He says the projectiles still contain the copper cones which would be consistent with the composition of
a hollow charge. I know that there were a number of calibers that had heat rounds made for them
in early times. This was before they discovered that the spin from rifling in the standard barrel was not at all
helpful to the Monroe effect, which preferred no spinning of the bomb to cause it's super hot plasma generation.
Was such a round produced for the American 76mm, and if so would anybody have a picture of what they look like?

He was describing it, and it did not sound like it was shaped like a standard ogive shaped projectile of the time,
nor did it seem to have a fuse assembly similar to the standards of the time. This may all be consistant with how
it's design needed to be, but seeing a picture or a drawing of this would be helpful before I become any more
interested in what he is talking about.

Thanks!
Walt
 
As I have said before, "without a photo it is a moot point". Pictures talk, BS walks.
 
I got a walker here Hazord. I sent the dealer a note asking if he has any photos of these things, and
he did not have any of the ones he has recieved, but he has a picture of the same type...see atachment.

I don't think any ordnance of this design was around in WWII was it? I know the Germens had several hollow charge
types up to 75mm, but this design looks more modern than that era.

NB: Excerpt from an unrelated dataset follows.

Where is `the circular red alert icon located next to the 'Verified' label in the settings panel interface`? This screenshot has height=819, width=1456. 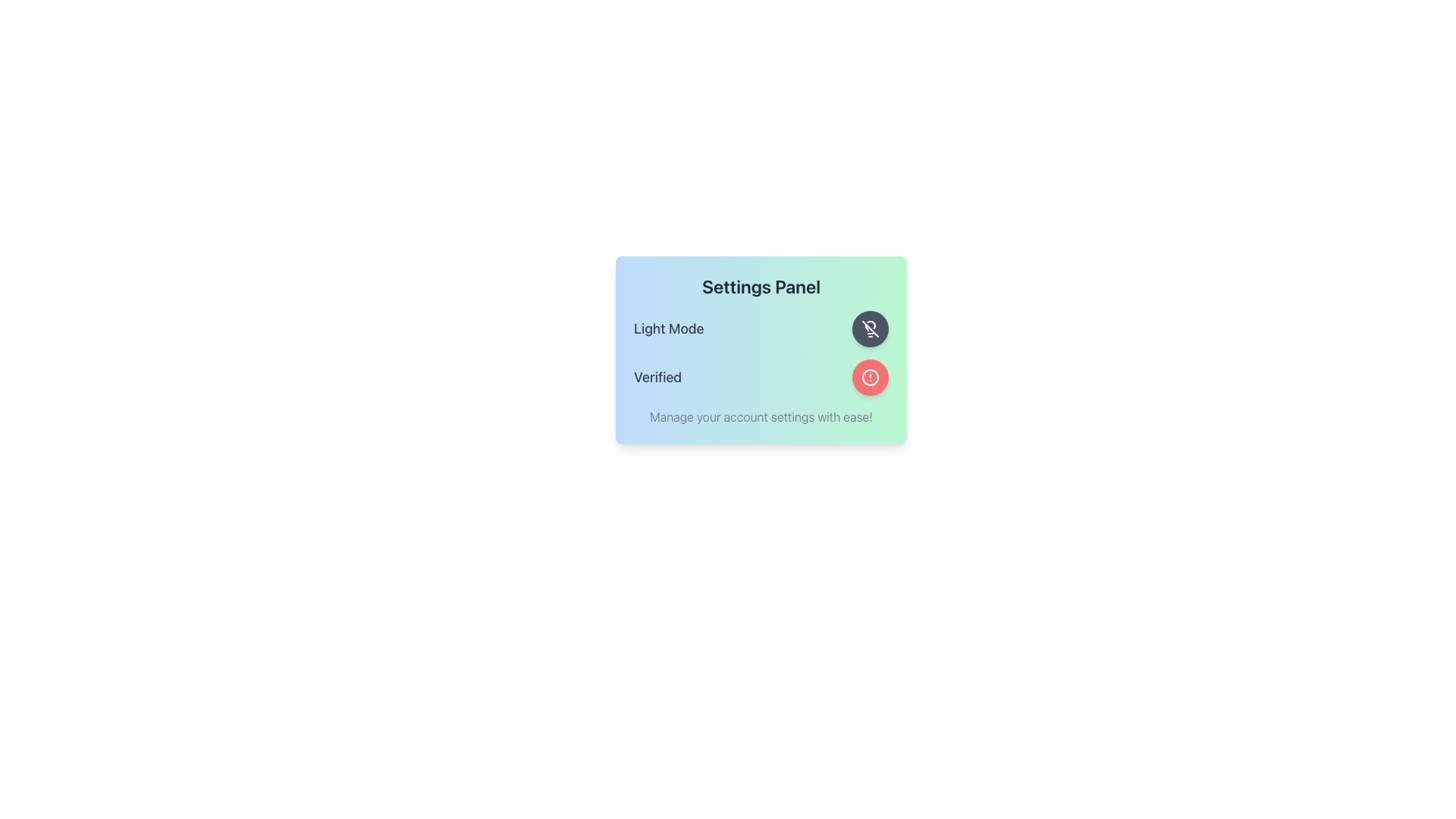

As I have said before, "without a photo it is a moot point". Pictures talk, BS walks.

76mm_Heat.jpg
 
About 25 years ago, a scrap yard in the Midwest got a bunch of these 76mm HEAT projectile bodies minus fins, and this one is also missing the forward tophat piece that goes on the end of the spike. EOD has identified it. It is the HEAT projo for the Walker Bulldog tank. I've never seen one with factory fins and the tapered rear end. I have seen one with repro fins, some time back.
 
Walker Bull Dog didn't come out around the Korean era, not WW II for sure. It was to be the first air droppable tank, but didn't work. This tank was used by the South Vietnamese during the war, and if I remember correctly this was the first HEAT round to use a spike for standoff. I'll go through my docs on the Walker to see what I can find.
 
The 76mm was first used during WW II in the M4, but the only rounds it had for many years were HE, smoke and AP. This was because of it reason for being designed as a high velocity gun. The HEAT round came out after Korea, but was the fin stabilized not a spin stabilized.
 
Mike, to what I have seen the US Army also used Bulldogs in VN. At least they had US Army markings on.
 
No the US didn't use them, but gave a load of them to the Vietnamese. Seemed the Bulldog fit them better and we had a great surplus of them, so it wouldn't be a surprise to see US marking on them. Bull dog was a nice fast tank, wasn't worth shit in the jungles though. And the gas engines had a small problem when an RPG hit, but so did the early M48's, wasn't until the A3 model came with a diesel engine that things improved.
 
So the South Vietnamese kept the "US ARMY" markings and did not replace them or add other markings?